*Records for processing*.
——

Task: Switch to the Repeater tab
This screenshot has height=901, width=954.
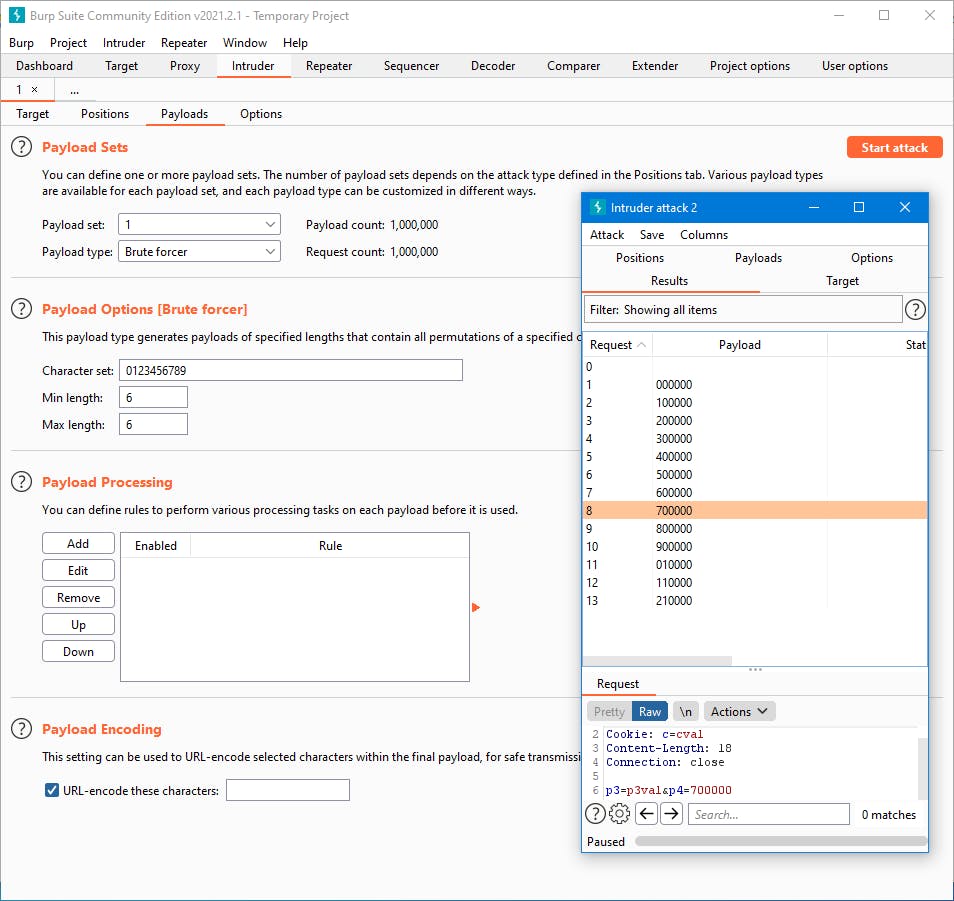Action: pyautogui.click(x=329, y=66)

——

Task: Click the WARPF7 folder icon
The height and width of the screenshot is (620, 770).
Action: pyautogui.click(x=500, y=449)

——

*Your goal*. Check the entries above for the word "Task" and copy every line where it turns up.

*Answer to the exercise*.
Task: Switch to the Repeater tab
Task: Click the WARPF7 folder icon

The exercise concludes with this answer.